### Problem to solve
Only the pictures are to be left out, and the rest of the entries should be reproduced exactly.

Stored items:
*****

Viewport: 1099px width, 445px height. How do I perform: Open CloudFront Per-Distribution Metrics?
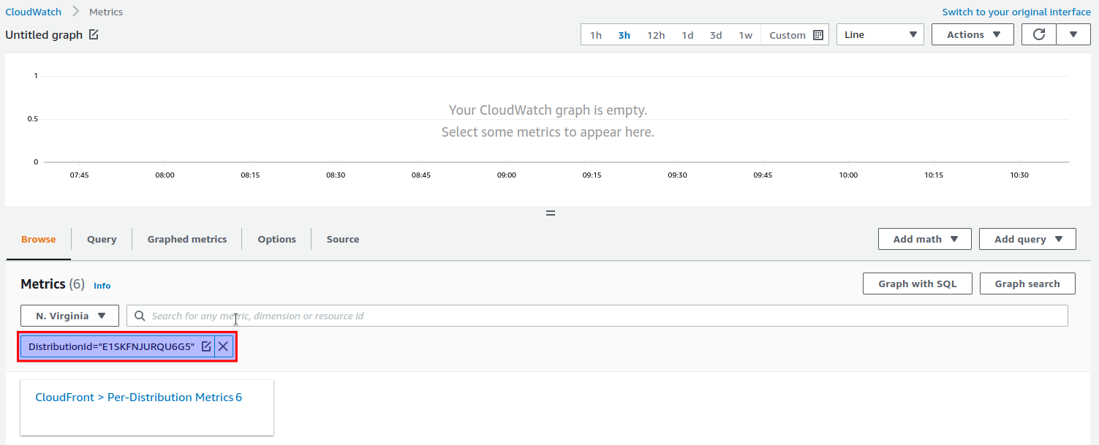coord(138,397)
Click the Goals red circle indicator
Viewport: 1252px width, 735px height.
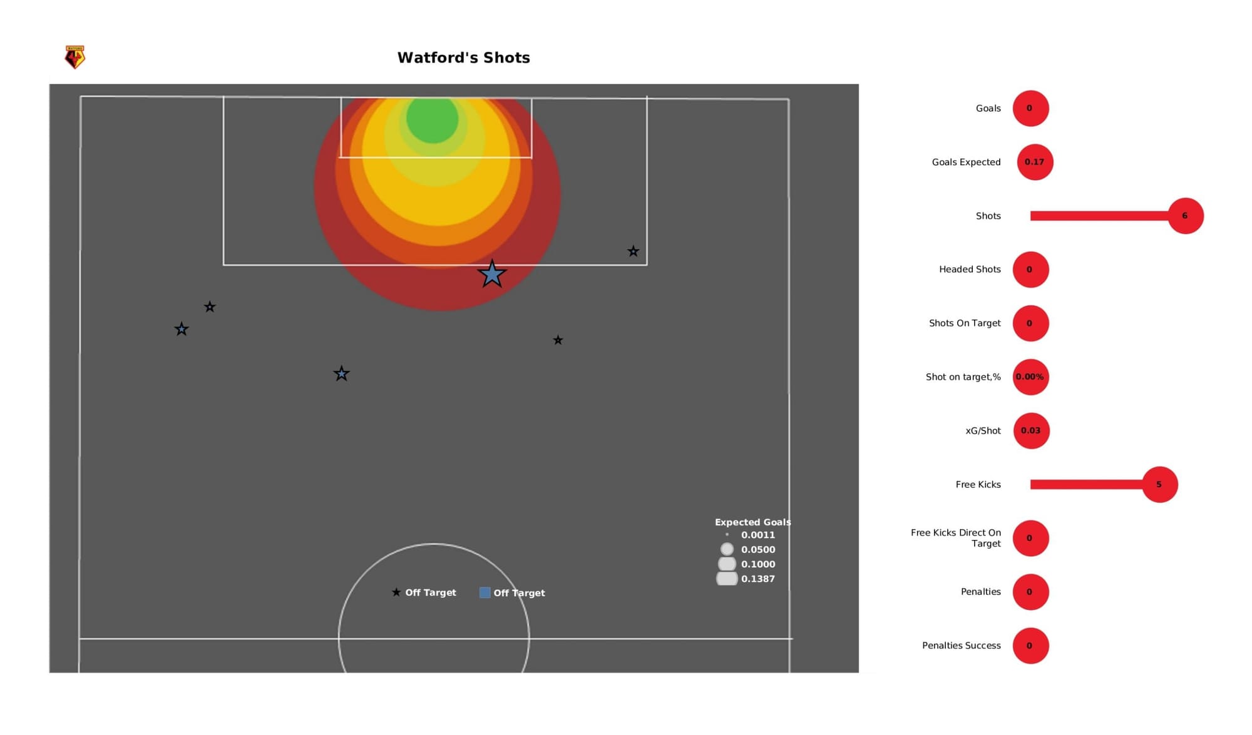(x=1030, y=108)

*****

### Result for this task
Viewport: 1099px width, 445px height. How do I perform: Open CloudFront Per-Distribution Metrics?
coord(138,397)
Click the Goals red circle indicator
Viewport: 1252px width, 735px height.
(x=1030, y=108)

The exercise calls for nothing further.